This week in AI news features major advancements including new video generation techniques from 3D models, powerful open-source tools from ByteDance and Tencent for video animation and 3D segmentation, and Nvidia’s AI for creating coherent 4D scenes. Alibaba leads with multiple cutting-edge multimodal AI models and tools, while other highlights include Google’s Gemini 2.5 updates, DeepSeek’s improved language model, and innovative releases like Omnihuman’s deepfake lipsync animator and Suno’s enhanced music AI.

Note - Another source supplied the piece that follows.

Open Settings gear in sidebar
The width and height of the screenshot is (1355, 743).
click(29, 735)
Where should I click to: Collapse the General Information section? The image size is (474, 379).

This week in AI news, several groundbreaking advancements and releases have taken center stage. A new video generation method called “video from 3D” allows users to create videos by applying the texture and style of a reference image onto a moving 3D model, offering precise camera and object movement control. This approach outperforms similar tools by maintaining consistency and accuracy in details. Additionally, ByteDance introduced “Links,” an open-source video generator that can animate any reference photo with high-quality, expressive videos, including subtle facial expressions and complex actions, making it a powerful tool for creating personalized video content.
Tencent Hunan unveiled “Hunen 3D Part,” a 3D model segmentation tool that breaks down complex 3D models into meaningful parts using AI. It consists of two components: P3 SAM, which segments the model into parts, and XART, which reconstructs each segmented part into a complete shape for further editing. Nvidia released LRA, an AI capable of generating coherent 3D scenes from images or videos, including 4D videos that add the time dimension, useful for applications like autonomous driving. Both tools come with GitHub repositories for local use, though Nvidia’s LRA requires high-end GPUs.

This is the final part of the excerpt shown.